→ **Exercise prompt**
Reproduce each line from the records that holds "sidebar".

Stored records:
——

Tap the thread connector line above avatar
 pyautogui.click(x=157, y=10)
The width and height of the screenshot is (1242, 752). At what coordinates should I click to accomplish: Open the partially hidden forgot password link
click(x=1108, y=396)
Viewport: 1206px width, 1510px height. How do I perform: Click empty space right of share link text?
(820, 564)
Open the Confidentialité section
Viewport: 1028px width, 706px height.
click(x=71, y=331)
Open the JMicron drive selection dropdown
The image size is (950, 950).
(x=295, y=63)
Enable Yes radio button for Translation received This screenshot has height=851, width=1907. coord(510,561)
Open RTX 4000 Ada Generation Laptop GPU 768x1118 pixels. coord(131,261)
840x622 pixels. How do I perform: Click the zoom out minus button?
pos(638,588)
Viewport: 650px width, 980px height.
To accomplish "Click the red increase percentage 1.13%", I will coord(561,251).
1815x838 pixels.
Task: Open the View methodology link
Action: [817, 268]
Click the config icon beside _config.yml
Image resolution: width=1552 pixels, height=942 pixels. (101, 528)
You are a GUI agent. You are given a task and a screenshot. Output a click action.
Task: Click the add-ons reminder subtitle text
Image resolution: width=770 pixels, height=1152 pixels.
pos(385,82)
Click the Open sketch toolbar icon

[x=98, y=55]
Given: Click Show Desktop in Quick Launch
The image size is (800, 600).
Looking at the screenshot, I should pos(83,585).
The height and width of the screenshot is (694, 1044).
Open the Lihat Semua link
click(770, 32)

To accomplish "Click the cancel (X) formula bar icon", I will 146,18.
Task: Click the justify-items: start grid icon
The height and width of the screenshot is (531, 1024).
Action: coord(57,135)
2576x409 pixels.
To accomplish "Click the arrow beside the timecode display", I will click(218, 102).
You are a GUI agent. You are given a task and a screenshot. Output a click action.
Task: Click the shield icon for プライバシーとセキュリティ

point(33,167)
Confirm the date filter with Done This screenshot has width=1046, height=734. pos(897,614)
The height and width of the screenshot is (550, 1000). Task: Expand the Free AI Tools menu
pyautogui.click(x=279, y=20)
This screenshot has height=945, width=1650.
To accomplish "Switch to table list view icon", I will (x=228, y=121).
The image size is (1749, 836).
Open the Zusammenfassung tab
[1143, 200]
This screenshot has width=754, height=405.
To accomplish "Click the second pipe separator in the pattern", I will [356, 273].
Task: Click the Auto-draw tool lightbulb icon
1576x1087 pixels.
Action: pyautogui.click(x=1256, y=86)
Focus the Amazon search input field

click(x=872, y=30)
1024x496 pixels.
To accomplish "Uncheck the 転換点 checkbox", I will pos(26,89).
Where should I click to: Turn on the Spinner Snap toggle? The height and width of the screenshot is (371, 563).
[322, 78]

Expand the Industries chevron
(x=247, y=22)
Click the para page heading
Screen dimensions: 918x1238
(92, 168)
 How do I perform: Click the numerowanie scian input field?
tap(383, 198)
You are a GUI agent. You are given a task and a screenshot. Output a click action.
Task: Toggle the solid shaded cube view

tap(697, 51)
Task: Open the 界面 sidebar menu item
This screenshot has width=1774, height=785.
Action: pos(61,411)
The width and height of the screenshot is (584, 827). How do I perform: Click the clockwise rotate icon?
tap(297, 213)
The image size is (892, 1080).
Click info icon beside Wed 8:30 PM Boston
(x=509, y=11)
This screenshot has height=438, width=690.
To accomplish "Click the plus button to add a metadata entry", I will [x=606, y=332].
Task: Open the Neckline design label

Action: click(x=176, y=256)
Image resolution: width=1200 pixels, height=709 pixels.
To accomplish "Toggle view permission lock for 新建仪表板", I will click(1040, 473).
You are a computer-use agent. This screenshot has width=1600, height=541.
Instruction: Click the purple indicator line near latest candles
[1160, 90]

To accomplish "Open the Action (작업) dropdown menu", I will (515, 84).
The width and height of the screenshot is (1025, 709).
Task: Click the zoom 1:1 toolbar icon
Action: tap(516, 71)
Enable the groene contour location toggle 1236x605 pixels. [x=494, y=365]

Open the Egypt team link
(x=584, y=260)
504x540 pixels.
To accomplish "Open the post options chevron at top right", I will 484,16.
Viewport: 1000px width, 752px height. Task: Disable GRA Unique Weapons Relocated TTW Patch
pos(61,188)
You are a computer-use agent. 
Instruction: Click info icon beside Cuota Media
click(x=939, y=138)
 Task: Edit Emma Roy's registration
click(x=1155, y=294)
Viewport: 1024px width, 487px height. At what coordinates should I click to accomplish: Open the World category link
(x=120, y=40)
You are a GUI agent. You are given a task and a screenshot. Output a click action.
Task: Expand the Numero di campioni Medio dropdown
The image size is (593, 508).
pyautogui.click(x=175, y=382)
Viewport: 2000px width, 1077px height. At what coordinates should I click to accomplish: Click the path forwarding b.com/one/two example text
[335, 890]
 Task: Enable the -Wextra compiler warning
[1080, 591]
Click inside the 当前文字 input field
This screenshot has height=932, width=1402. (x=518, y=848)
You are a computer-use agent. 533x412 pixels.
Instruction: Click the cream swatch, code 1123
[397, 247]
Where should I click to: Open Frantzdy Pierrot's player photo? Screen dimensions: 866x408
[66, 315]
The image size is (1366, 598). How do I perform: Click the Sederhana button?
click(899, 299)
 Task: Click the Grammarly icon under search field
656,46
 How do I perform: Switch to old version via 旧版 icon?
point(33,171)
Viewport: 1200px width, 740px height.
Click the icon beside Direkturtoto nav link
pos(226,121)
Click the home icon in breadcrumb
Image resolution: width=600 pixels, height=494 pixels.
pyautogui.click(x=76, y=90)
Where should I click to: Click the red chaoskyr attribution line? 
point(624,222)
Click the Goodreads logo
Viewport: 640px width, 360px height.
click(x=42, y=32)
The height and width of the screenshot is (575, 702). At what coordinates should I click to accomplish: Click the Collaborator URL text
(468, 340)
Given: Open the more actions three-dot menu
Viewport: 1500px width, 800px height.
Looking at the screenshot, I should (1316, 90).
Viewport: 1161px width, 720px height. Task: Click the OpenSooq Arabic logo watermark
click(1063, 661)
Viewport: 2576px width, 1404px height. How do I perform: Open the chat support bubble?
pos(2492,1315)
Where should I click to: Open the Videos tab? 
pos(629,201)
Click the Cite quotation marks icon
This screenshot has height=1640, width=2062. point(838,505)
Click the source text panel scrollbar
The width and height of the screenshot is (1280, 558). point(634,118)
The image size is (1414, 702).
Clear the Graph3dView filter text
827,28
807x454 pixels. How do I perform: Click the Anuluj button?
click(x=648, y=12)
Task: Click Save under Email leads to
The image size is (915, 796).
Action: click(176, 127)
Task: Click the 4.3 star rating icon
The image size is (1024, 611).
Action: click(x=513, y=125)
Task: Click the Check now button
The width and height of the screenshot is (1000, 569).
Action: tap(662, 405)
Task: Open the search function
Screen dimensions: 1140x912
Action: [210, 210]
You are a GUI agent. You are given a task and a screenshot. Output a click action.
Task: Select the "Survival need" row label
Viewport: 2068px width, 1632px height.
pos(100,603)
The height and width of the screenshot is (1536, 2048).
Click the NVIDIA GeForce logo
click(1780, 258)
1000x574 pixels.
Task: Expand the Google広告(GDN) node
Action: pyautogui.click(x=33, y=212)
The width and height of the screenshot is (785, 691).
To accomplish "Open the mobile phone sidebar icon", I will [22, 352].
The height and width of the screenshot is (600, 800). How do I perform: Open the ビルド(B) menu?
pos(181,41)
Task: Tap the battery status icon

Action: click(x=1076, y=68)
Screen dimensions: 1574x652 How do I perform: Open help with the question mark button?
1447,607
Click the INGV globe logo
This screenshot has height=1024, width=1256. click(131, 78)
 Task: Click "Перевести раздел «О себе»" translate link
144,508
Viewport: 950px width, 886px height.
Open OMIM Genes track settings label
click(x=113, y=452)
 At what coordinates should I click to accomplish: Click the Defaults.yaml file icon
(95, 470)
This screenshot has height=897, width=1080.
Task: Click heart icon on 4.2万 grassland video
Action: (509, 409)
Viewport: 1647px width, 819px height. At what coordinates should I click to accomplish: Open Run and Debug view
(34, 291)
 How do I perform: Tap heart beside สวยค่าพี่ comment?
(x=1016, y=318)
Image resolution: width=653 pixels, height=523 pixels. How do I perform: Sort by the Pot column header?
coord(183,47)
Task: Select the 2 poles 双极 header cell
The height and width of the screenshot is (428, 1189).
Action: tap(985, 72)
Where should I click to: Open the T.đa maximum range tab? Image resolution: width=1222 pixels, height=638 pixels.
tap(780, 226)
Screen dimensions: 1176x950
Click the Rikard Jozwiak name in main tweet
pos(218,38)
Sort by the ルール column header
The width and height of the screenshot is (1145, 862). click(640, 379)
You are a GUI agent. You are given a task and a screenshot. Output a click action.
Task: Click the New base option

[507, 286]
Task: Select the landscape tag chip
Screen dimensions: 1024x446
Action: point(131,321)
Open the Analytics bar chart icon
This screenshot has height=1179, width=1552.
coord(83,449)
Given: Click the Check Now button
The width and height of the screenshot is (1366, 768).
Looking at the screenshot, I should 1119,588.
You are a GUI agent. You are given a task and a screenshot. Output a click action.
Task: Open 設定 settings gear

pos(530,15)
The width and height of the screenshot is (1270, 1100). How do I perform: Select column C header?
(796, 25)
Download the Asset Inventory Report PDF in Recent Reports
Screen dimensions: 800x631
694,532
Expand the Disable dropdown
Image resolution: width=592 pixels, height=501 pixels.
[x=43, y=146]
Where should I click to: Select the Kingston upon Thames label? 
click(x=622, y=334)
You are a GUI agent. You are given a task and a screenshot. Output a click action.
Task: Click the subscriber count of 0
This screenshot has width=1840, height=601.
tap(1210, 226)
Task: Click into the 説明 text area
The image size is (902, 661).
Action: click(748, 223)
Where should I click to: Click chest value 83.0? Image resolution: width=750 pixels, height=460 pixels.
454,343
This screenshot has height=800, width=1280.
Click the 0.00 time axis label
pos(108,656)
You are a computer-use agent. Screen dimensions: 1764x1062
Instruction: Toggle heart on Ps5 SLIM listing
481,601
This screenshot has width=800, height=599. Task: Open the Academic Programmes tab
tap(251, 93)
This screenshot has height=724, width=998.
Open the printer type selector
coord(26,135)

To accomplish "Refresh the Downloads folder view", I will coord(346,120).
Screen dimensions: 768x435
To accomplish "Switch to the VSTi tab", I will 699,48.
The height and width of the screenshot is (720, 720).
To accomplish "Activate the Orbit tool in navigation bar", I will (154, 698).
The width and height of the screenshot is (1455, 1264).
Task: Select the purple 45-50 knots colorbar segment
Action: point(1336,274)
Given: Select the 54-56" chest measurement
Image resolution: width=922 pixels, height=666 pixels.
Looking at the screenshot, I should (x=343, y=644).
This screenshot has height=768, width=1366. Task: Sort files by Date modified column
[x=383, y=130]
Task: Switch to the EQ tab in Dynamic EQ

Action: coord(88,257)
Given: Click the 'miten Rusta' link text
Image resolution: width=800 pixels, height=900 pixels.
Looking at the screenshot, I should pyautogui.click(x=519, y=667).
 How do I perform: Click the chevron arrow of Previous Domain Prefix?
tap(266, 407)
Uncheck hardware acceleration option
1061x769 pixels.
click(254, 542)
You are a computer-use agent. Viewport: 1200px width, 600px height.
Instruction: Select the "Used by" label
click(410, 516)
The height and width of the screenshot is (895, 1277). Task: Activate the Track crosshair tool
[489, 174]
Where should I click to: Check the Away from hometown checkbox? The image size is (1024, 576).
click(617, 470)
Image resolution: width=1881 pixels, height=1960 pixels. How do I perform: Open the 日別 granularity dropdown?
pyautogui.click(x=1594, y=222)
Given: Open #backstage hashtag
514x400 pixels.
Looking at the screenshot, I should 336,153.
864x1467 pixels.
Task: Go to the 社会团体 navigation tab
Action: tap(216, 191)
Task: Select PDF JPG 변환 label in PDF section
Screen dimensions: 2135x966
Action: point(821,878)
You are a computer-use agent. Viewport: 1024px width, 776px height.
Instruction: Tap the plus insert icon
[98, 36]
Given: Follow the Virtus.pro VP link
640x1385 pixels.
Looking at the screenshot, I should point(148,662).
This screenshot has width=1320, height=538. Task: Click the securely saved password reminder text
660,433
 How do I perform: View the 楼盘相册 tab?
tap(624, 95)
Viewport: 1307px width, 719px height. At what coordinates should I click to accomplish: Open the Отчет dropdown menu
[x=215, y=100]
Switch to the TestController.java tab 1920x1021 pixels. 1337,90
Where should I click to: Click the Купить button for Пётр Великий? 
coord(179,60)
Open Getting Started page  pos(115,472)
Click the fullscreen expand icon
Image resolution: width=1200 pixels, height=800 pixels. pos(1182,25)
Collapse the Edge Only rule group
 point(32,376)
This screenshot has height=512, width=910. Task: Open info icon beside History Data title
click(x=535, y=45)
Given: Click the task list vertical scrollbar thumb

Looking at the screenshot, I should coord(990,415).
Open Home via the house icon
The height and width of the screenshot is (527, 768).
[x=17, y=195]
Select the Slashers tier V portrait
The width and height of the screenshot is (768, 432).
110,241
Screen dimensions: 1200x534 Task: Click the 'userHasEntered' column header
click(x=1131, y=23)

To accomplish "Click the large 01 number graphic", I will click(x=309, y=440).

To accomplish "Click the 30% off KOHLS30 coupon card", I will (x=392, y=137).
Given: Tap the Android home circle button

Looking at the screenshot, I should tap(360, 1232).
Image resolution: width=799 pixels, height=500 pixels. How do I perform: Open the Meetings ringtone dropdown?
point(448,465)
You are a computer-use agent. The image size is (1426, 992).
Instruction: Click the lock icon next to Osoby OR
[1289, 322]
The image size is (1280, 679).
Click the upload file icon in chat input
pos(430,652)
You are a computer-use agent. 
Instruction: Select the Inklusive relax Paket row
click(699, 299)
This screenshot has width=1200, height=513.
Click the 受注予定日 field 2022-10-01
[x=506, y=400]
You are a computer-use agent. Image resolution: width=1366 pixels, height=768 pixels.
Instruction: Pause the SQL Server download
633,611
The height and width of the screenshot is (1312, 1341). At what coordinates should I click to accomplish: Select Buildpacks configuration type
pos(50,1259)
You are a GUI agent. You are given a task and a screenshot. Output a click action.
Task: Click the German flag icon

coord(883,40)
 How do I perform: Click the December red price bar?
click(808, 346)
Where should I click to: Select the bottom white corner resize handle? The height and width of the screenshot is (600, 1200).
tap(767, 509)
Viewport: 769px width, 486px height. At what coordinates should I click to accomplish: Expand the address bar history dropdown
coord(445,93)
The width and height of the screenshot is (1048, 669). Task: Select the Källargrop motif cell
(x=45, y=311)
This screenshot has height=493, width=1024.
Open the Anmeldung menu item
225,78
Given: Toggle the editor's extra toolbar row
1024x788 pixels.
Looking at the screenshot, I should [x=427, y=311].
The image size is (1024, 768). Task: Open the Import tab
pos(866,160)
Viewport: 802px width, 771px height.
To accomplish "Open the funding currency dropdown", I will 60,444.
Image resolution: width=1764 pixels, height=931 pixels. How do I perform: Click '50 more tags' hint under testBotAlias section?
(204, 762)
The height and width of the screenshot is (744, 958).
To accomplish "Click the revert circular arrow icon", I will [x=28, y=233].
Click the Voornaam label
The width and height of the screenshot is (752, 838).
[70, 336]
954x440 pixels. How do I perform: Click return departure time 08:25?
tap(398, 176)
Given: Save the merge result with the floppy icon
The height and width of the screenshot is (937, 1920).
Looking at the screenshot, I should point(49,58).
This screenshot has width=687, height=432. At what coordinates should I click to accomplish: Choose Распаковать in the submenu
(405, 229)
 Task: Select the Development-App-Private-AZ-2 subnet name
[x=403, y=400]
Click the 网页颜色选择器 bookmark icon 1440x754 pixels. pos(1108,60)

——

→ **Answer to this problem**
Task: Open the 界面 sidebar menu item
To accomplish "Open the mobile phone sidebar icon", I will [22, 352].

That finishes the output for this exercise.